Logical controls, also called logical access controls and technical controls, protect data and the systems, networks, and environments that protect them. In order to authenticate, authorize, or maintain accountability a variety of methodologies are used such as password protocols, devices coupled with protocols and software, encryption, firewalls, or other systems that can detect intruders and maintain security, reduce vulnerabilities and protect the data and systems from threats.

Businesses, organizations and other entities use a wide spectrum of logical access controls to protect hardware from unauthorized remote access. These can include sophisticated password programs, advanced biometric security features, or any other setups that effectively identify and screen users at any administrative level.

The particular logical access controls used in a given facility and hardware infrastructure partially depend on the nature of the entity that owns and administrates the hardware setup. Government logical access security is often different from business logical access security, where federal agencies may have specific guidelines for controlling logical access. Users may be required to hold security clearances or go through other screening procedures that complement secure password or biometric functions. This is all part of protecting the data kept on a specific hardware setup.

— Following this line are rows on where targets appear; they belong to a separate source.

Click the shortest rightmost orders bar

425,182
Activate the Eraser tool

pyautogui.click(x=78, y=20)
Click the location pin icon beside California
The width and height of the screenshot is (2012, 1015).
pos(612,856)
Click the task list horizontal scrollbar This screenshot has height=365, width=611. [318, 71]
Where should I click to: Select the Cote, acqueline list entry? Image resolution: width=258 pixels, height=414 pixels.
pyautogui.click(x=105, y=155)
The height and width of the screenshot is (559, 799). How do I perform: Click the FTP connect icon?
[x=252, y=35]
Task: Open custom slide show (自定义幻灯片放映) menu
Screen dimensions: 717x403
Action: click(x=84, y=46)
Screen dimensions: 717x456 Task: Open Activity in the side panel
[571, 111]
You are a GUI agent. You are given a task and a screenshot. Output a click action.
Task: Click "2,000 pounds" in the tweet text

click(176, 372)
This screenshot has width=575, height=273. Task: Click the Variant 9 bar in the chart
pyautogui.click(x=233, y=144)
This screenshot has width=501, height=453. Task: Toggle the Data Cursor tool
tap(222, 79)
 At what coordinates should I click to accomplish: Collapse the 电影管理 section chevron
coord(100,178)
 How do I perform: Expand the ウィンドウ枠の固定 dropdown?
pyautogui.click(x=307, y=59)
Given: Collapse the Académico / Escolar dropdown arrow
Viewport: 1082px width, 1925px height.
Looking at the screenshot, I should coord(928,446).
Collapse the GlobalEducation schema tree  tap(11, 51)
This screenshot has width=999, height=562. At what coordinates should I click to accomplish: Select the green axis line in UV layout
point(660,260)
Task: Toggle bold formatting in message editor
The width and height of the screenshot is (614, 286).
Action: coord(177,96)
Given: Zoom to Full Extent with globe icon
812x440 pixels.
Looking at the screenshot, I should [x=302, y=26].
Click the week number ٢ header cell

Militaries and governments use logical access biometrics to protect their large and powerful networks and systems which require very high levels of security. It is essential for the large networks of police forces and militaries where it is used not only to gain access but also in six main essential applications. Without logical access control security systems highly confidential information would be at risk of exposure.

There is a wide range of biometric security devices and software available for different levels of security needs. There are very large complex biometric systems for large networks that require absolute airtight security and there are less expensive systems for use in office buildings and smaller institutions.